Rooftop solar PV here is not the most financially efficient way to generate energy, however it's more financially efficient for millions of homes because of the way the system works. It makes a sizeable contribution to servicing grid demand and has enabled more renewable generation into the system than might otherwise have been possible.

But we (Australia) needs continued massive investments in grid scale renewable energy generation, infrastructure and transmission if we are to navigate our way through this.


The flip side is getting back to the theme of the thread - energy conservation.

We are a bit overly focussed at times on the supply side. We also need to work on improving the demand side. Our atrocious house building standards when it comes the energy efficiency is a stand out example. Lack of draft proofing, lousy insulation etc.

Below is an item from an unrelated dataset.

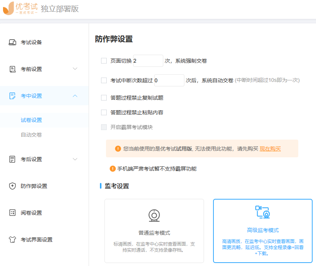Open 防作弊设置 via its shield icon

12,186
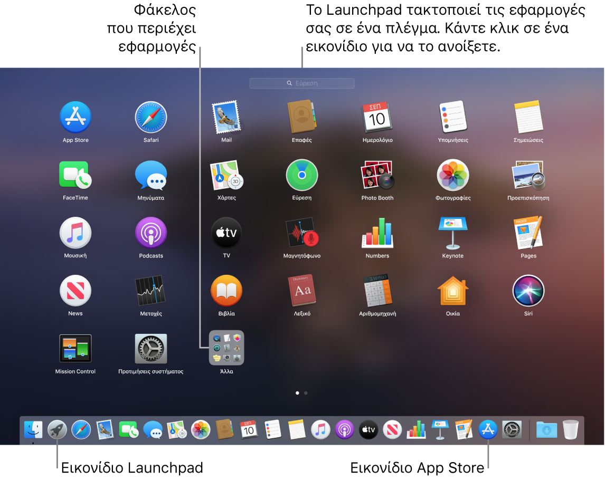The width and height of the screenshot is (605, 480).
Task: Launch the Βιβλία books app
Action: click(x=226, y=291)
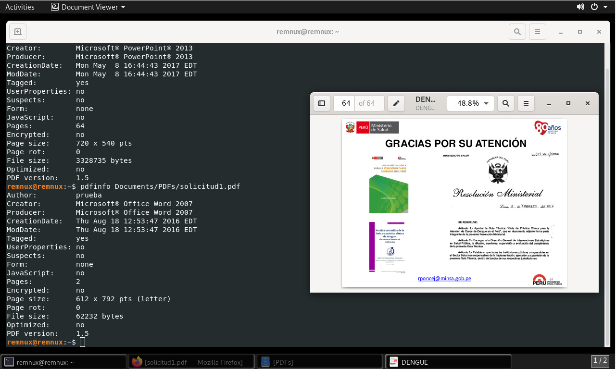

The use of ever larger vehicles is another, which have completely eroded any fuel efficiency gains made with better engine design. The lack of investment in public and active transport options and a general anti-cycling/walking sentiment in anglophone countries. Just some examples of why we will struggle to turn this rather large boat around.
 
general anti-cycling/walking sentiment in anglophone countries. Just some examples of why we will struggle to turn this rather large boat around
Here in N America gluttony for instant gratification and the teamsters have basically killed sensible railroad shipping over the last 40+ years

The irony is they have ripped up the local/regional tracks and spent tons of money making the rail beds into bicycling/walking “rail trails.”
We’d be better off shipping from rail cars (carbon-footprint-
 
Here in N America gluttony for instant gratification and the teamsters have basically killed sensible railroad shipping over the last 40+ years

The irony is they have ripped up the local/regional tracks and spent tons of money making the rail beds into bicycling/walking “rail trails.”
We’d be better off shipping from rail cars (carbon-footprint-
When the engineers are replaced with computers more stuff will be moved much faster. I hope.
 
I'm not a fan of technology. But I don't like people, either. So..... I don't know what the solution is. lol
 
I drove by a solar farm in the northeast a couple days ago and I swear the panels were set to about 15 degrees when they "should" be in the high 40's. And the direction didn't seem south, though I wouldn't swear to that. That tells me the utility would rather have flatter power all day. Utilities want your panels facing much more west when they need the power. The utility should pay a premium for peak demand times. Net metering was just a super bad idea and made for bad energy policy.
 
I drove by a solar farm in the northeast a couple days ago and I swear the panels were set to about 15 degrees when they "should" be in the high 40's. And the direction didn't seem south, though I wouldn't swear to that. That tells me the utility would rather have flatter power all day. Utilities want your panels facing much more west when they need the power. The utility should pay a premium for peak demand times. Net metering was just a super bad idea and made for bad energy policy.
Hmm, I wonder how the utility company would respond to an inquiry about production being reduced intentionally.